雨の降るまえに大徳寺を散歩した。まだ、はやい。どんよりとぬるい空気もいけない。なんだか、重い雲の下、半端な紅葉を足早に観光する人々が哀れに思われてしまった。京都は私を贅沢にした。全く困ったことで、分不相応な贅沢に悩む私はまるで『四人の姉妹(Little Women)』の長女メッグのよう。でも、一瞬の美しさに敏感になるのは素敵なことだ。
 霜葉は二月の花より紅なり
 和漢朗詠集かなんかの一節で、かなり有名らしいが気に入っている。「霜」や「二月」という言葉による、凍てつく寒さ、もみじをあえて「そうよう」ということで生まれる冴え冴えとした響き、それに対する「花」の「くれない」の持つ匂い立つような官能。
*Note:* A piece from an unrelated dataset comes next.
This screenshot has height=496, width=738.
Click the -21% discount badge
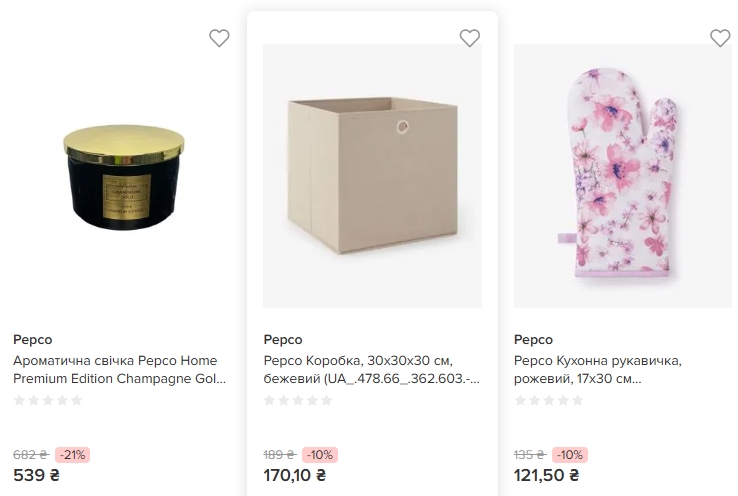pos(72,455)
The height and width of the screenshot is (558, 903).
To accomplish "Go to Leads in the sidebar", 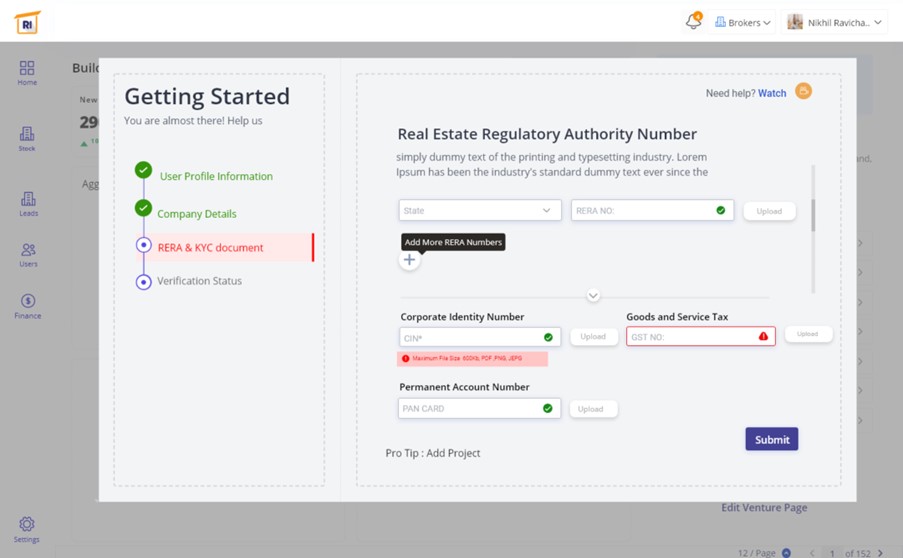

これらが溶け合う、というよりは拮抗しあうことによる緊張感は、脊髄に響くようで心地いい。
 当然こんな表現を知ると、もみじには厳しくならざるを得ない。ところが、紅梅よりさらに赤い、という言葉が単なる比喩でないと思わせるような光景を、私は見てしまった、何度も。それどころか、この表現にすら限界を感じるほどの一種、霊気を帯びたイメージを。
 紅葉よ、私を感動させるのは難しいよ。